Phineas Prouty Sr and His Family Legacy Part I
By Anne Dealy, Director of Education and Public Information
There are many Geneva families we can tell stories of. One of the families the staff thinks about a lot is the Prouty family. Most of us spend every working day in the building that was their home for nearly 50 years. So what’s the Prouty story?
Born in New Hampshire in 1788, Phineas1 Prouty grew up in Newport, Vermont. As a young man he moved west, settling first in Schenectady, where his older brother had a hardware business. Around this time, he also served in the War of 1812, possibly receiving land as payment for services.2 Prouty came to Geneva by 1815, opening a copper, tin, and sheet iron factory. This was before the Erie Canal was built, so according to E. Thayles Emmons’ Story of Geneva, he brought goods for his business by portage and the existing rivers and lakes from Schenectady. By 1817, he was operating a hardware store that offered “Bake, Box, Franklin and Sheet Iron Stoves; Stove Pipes; Stills; Steamers and Still Worms; Saw and Grist Mill Irons; Joiners’ and Carpenters’ Tools; Albany Air Furnace Caldron and Potash Kettels [sic],” all items that were useful in a growing agricultural and commercial center where the primary exports were whiskey and potash. By 1819 he had achieved enough success to marry Martha Matilda Van Vranken of Schenectady and purchase property on Seneca Street for his store and home.
Phineas Prouty was one of many New England transplants who participated in the civic and political life of the village, serving as village trustee, fire warden, assessor, and sealer of weights and measures. He also saw his share of sorrow, losing his first child to dysentery at a year old and his wife to a sudden illness in 1830. Their two daughters, Sarah and Harriet, and younger son, Phineas Jr., survived to adulthood. His substantial success in business is demonstrated by his prominence in the community and his accumulation of real estate. Like many men in the early decades of the 19th century, he bought and sold quite a bit of property. He purchased 14 pieces of real estate in Ontario County between 1819 and 1845, sometimes providing the financing for the purchaser, including giving John Johnston a $4000 mortgage in 1841 on his purchase of 132 acres in Romulus.

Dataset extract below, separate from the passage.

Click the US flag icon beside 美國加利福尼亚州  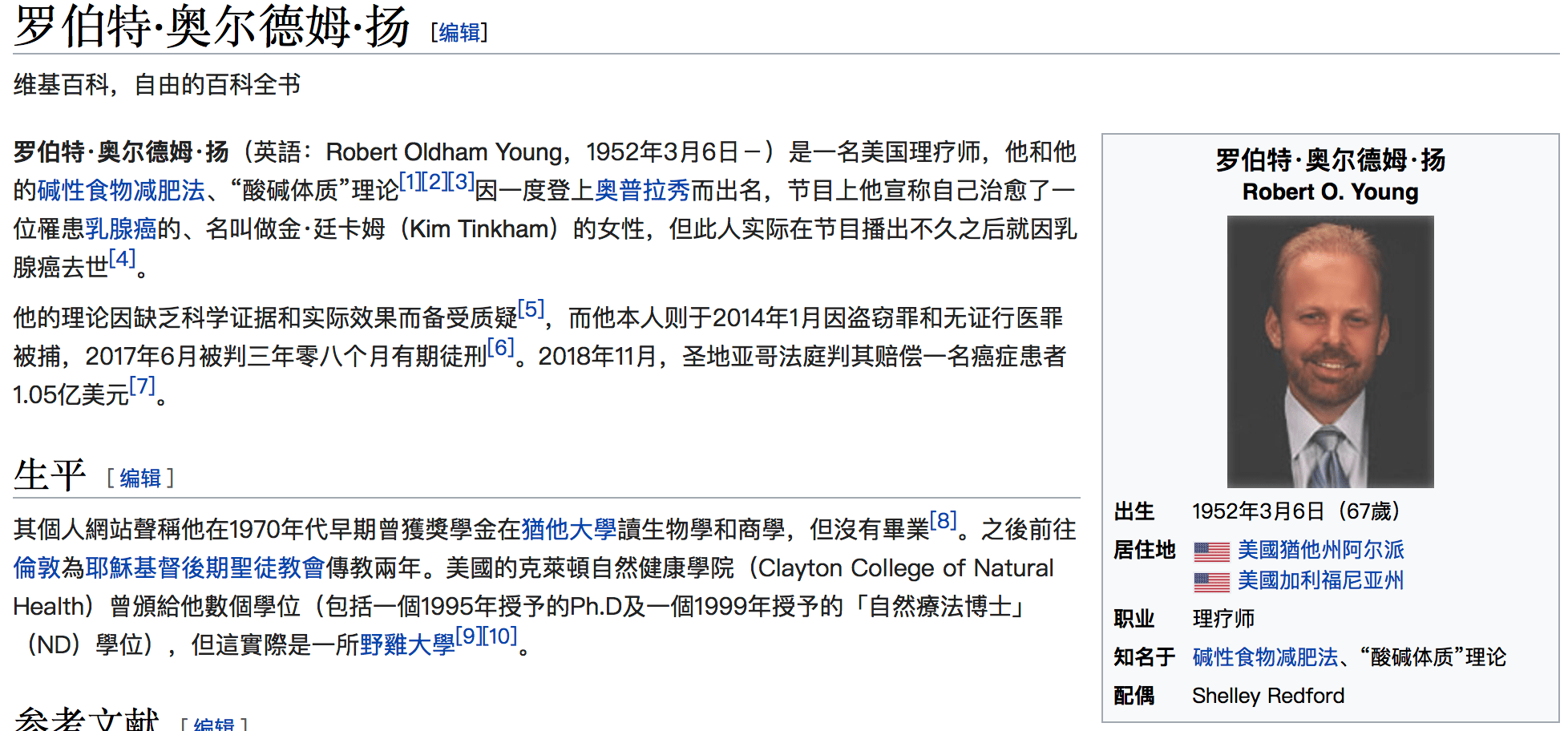pos(1211,582)
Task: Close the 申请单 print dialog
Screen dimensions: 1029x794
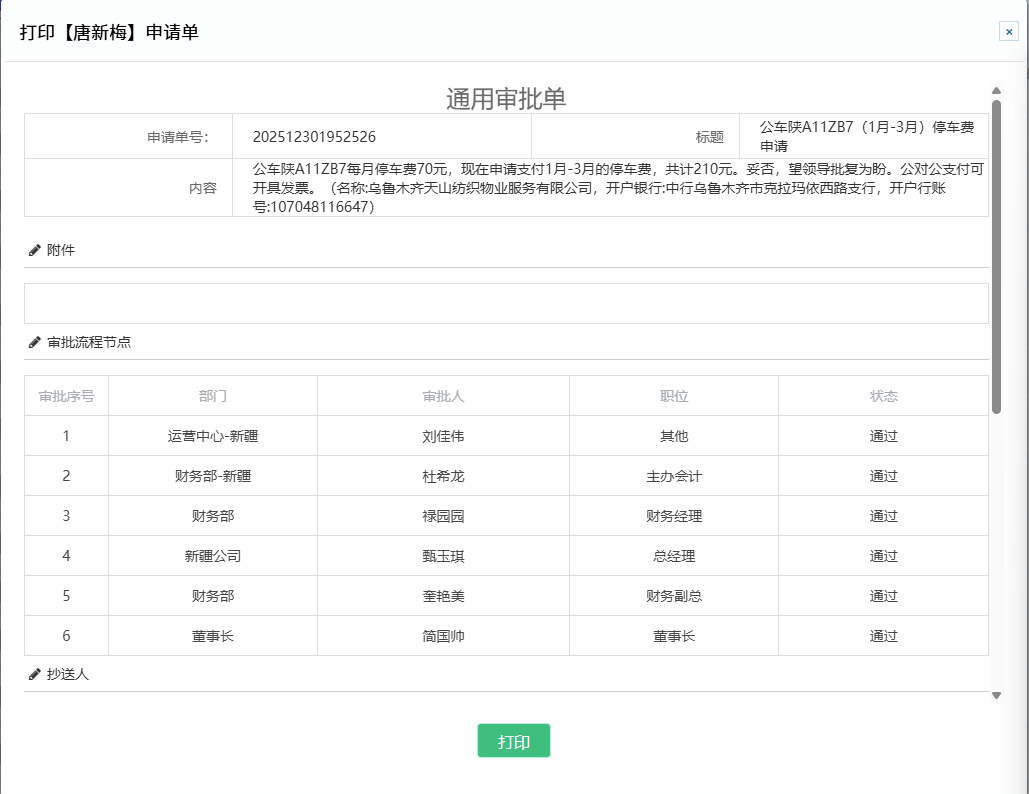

On one of these properties, Prouty built a grand Greek Revival house in 1836, later known as the Lafayette Inn restaurant. The house stood at the corner of Pre-Emption Road and 5 & 20, where the Ponderosa Restaurant is today. He sold it and moved into the house at 543 South Main Street that now houses Historic Geneva’s Geneva History Museum. The house on Pre-Emption passed through several families before being turned into a popular 20th-century restaurant, which burned to the ground in the 1970s.
Beyond the real estate documents and one photograph, we don’t know much about Phineas Prouty Sr. According to Emmons, he gave houses to both his daughters on South Main Street. Harriet married first, from the house on Pre-Emption, to Thomas Hillhouse of Albany. They resided in Geneva for a number of years in a house at 775 South Main. Sarah and her husband Alex Chew lived briefly at 543 South Main, before moving to 600 South Main, now Kappa Alpha. Phineas’ son, Phineas Jr., married Adelaide Cobleigh, and they lived with Mr. Prouty at 543 South Main. Adelaide periodically writes about her father-in-law in her diary. As his son had taken over the hardware business, Phineas Sr. spent time at home with her many days. She writes that he was beloved by his granddaughters and rode them around the house on his shoulders. In March 1862, he died of what sounds like a stroke. None of the extant newspapers have an obituary for him, perhaps because war news had taken over the publications.
Just a year before his father’s death, his son considered the loss of many of the men he knew in Geneva. His words will resonate with anyone old enough to remember the elders in their own pasts:
Its [sic] sorrowful to see the old citizens passing away. Their familiar faces are no longer seen in the streets & strange ones take their places. Faces that we have known since childhood we look up to & upon them as one of the “institutions.” But they are dropping off one by one & our impressions & feelings towards our place–Geneva–change with there [sic] changes & we feel the flights of time more–for our Geneva is associated with the old men of Geneva & when these pass away it seems strange & unfamiliar & the fact quickens the consciousness the [sic] we too are growing old.
Next time we will look at the equally successful trajectory of Phineas Prouty Jr. and how the family’s material success did not guarantee happy endings for all its members.
Footnotes
[1] Documents show both Phineas Prouty Sr. and Jr.’s names both with and without a second “h”. I have elected to spell their names without the “h”.
[2] This is stated in E. Thayles Emmons’ Story of Geneva, which pulled material from articles published in the Geneva Daily Times in the early decades of the 20th century. I was able to find a payment card for Phineas Prouty in the New York State Archives records of payments to soldiers in the War of 1812, however, I could not find any documentation that Prouty received a land bounty.